A PARTIRE DALLA RIFORMA DEL SISTEMA DI DUBLINO, LE ISTITUZIONI EUROPEE DEVONO TORNARE PROTAGONISTE E RAMMENTARE AI NAZIONALISMI SOVRANISTI LA NON LEGITTIMITA' DELL'ESERCIZIO DI UN POTERE ISOLATO

di Graziella Romeo, assistant professor presso il Dipartimento di studi giuridici

Uno dei più appassionati dibattiti parlamentari degli ultimi mesi ha avuto a oggetto una vicenda apparentemente di poco momento, ossia la conversione in legge del brevissimo decreto, adottato all’inizio di luglio, con cui il governo italiano ha disposto la cessione di dodici motovedette a titolo gratuito alla guardia costiera libica. Il governo chiarisce, nella premessa sulla necessità e urgenza del provvedimento, che lo scopo è quello di incrementare la capacità operativa delle autorità libiche nelle attività di controllo delle frontiere, contrasto all’immigrazione illegale e al traffico di esseri umani.
La guardia costiera libica è guidata dal ministero degli Interni di concerto con il ministero della Difesa di un paese che versa in una condizione di gravissima instabilità politica, che non è firmatario della Convenzione di Ginevra sui rifugiati e che non è formalmente vincolato, nell’impiego delle motovedette, dall’obbligo di rispettare le convenzioni internazionali in materia di diritti umani.

Il decreto solleva dunque più di un dubbio di costituzionalità posto che la cessione a titolo gratuito di motovedette con il dichiarato intento di trasferire la protezione dei confini nazionali a un paese evidentemente non in grado di assicurare la tenuta degli obblighi internazionali sul rifugio politico e sulla condizione dei migranti costituisce una violazione dell’art. 11 della Costituzione, ai sensi del quale l’Italia promuove e favorisce le organizzazioni internazionali rivolte allo scopo della pace e della giustizia fra le nazioni. 
Volgendo lo sguardo oltre i confini italiani, la protezione delle comunità politiche è la cifra essenziale delle scelte in materia di gestione dei flussi migratori degli ultimi anni.

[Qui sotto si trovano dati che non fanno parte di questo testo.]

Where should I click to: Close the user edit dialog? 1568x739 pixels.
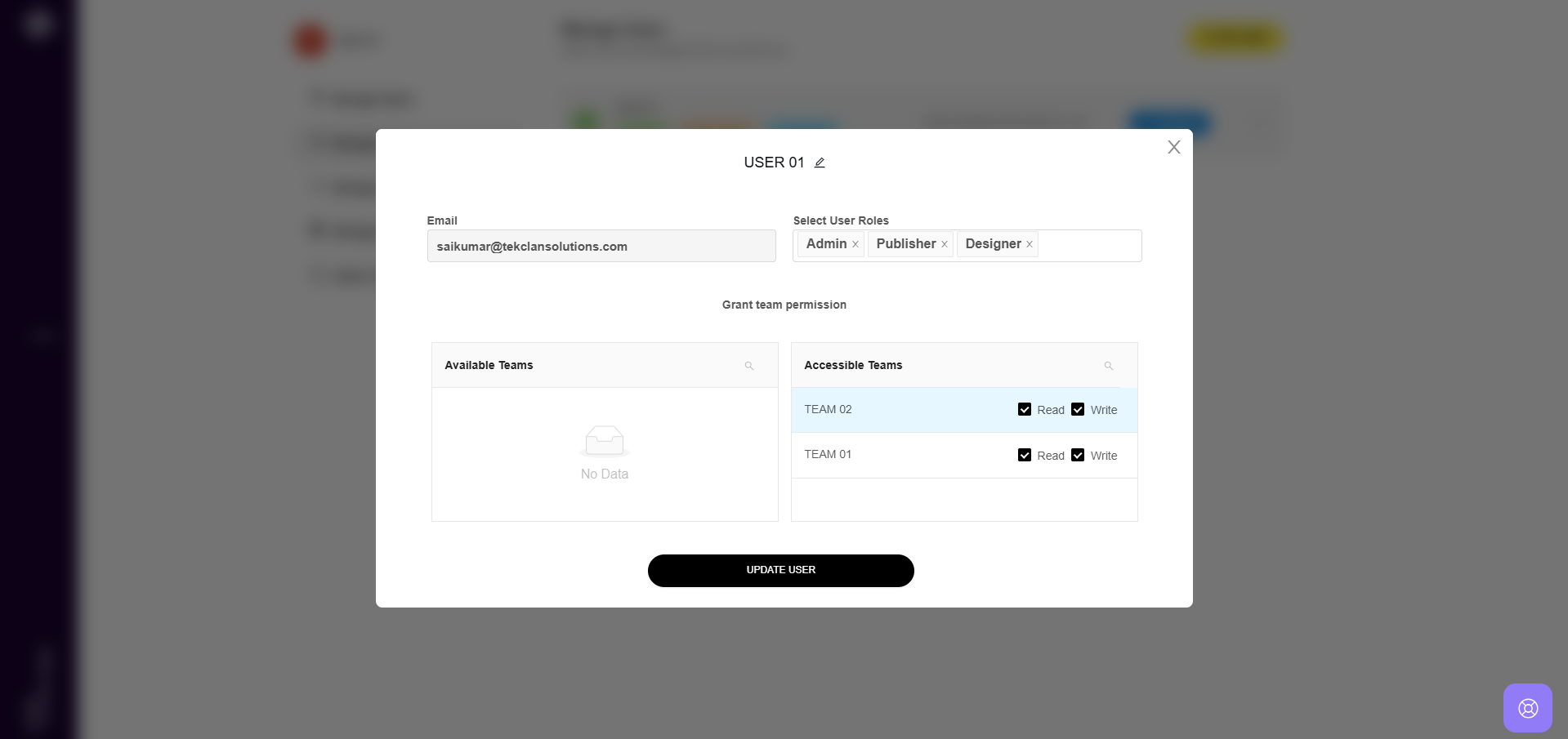1173,147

In Europa gli esempi sono molteplici: l’iniziativa del governo ungherese di sottoporre al referendum gli obblighi europei di riparto delle quote di rifugiati, la riforma delle procedure di esame delle domande di asilo e protezione internazionale in Grecia e in Italia, la modifica della legislazione sull’identificazione e l’espulsione degli stranieri nel Regno Unito e in Francia.
Negli Stati Uniti, il presidente ha dapprima promosso la costruzione di un muro lungo il confine messicano e, qualche settimana dopo, emanato una serie di decreti per escludere dall’ingresso sul territorio nazionale i cittadini di sette paesi islamici, considerati patria del terrorismo jihadista. Ancora, in Australia è stata modificata la legge sull’acquisto della cittadinanza per escludere gli immigrati di seconda generazione dall’applicazione della regola dello ius soli e, contestualmente, è stata perseguita la politica della detenzione amministrativa sine die dei richiedenti asilo, peraltro nelle isole satelliti.

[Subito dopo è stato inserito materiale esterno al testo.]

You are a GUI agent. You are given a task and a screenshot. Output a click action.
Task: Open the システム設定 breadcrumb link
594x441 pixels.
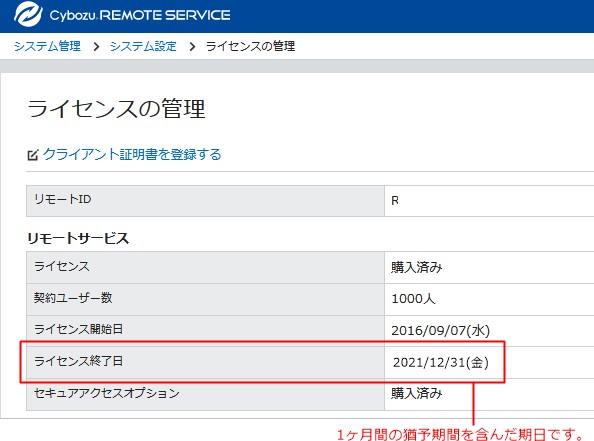143,46
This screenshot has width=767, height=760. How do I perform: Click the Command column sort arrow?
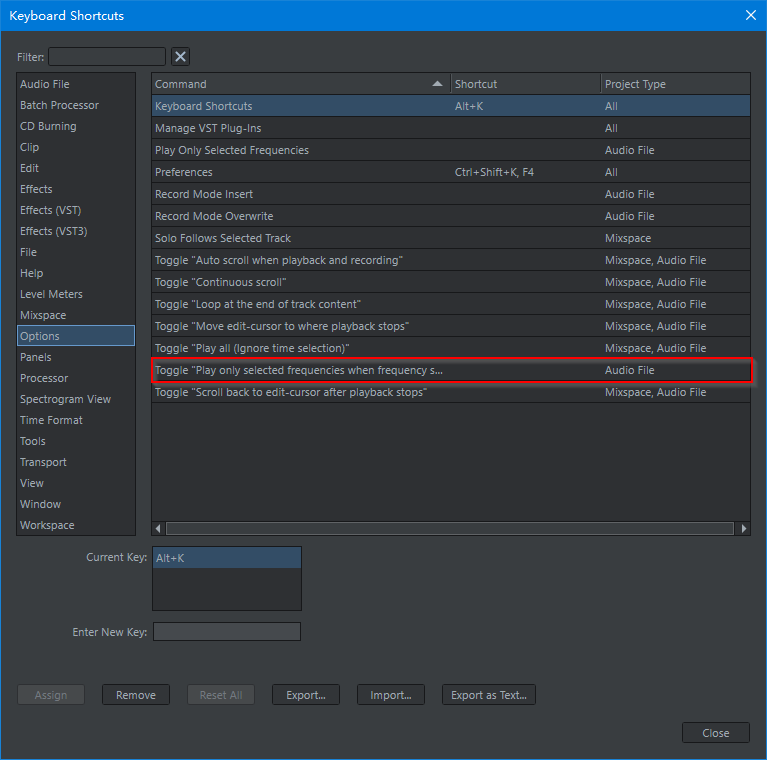tap(437, 84)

Talvolta, la chiusura delle comunità politiche ha a che fare con la rinascita di nazionalismi e la riscoperta di miti etnici, sintetizzati in formule politiche che coniugano la difesa dei confini con la diffidenza verso le istituzioni internazionali e sovranazionali. C’è dunque una contiguità logica tra politiche dell’immigrazione dominate da logiche securitarie e nazionalismo sovranista. Una contiguità che può essere interrotta dal protagonismo delle istituzioni, in primo luogo europee, nella definizione delle regole per la disciplina dell’immigrazione e per l’accoglienza dei rifugiati. Il primo passo dovrebbe essere compiuto con la riforma del cosiddetto sistema di Dublino, ovvero di uno dei pilastri del Common European Asylum System che detta regole per il coordinamento delle procedure di esame delle domande di asilo e di protezione internazionale. I meccanismi congegnati a Dublino sono oggi criticati dai paesi del gruppo di Visegrad e, di recente, da esponenti del governo italiano per l’onere cui sottopongono i paesi di primo approdo. In effetti, essi si sono dimostrati inefficienti e inefficaci e meritano un ripensamento, anche per sottrarre argomenti a quei governi che vogliono eludere gli obblighi europei.

Ma il protagonismo delle istituzioni europee serve in primo luogo a rammentare ai nazionalismi sovranisti che la sovranità non legittima, nell’impostazione fondamentale del costituzionalismo contemporaneo, l’esercizio di un potere isolato. La sovranità delle democrazie liberali impone, al contrario, un dialogo costante con la comunità internazionale, alla quale ci legano obblighi radicati nel patto costituzionale sottoscritto al piano della comunità politica nazionale.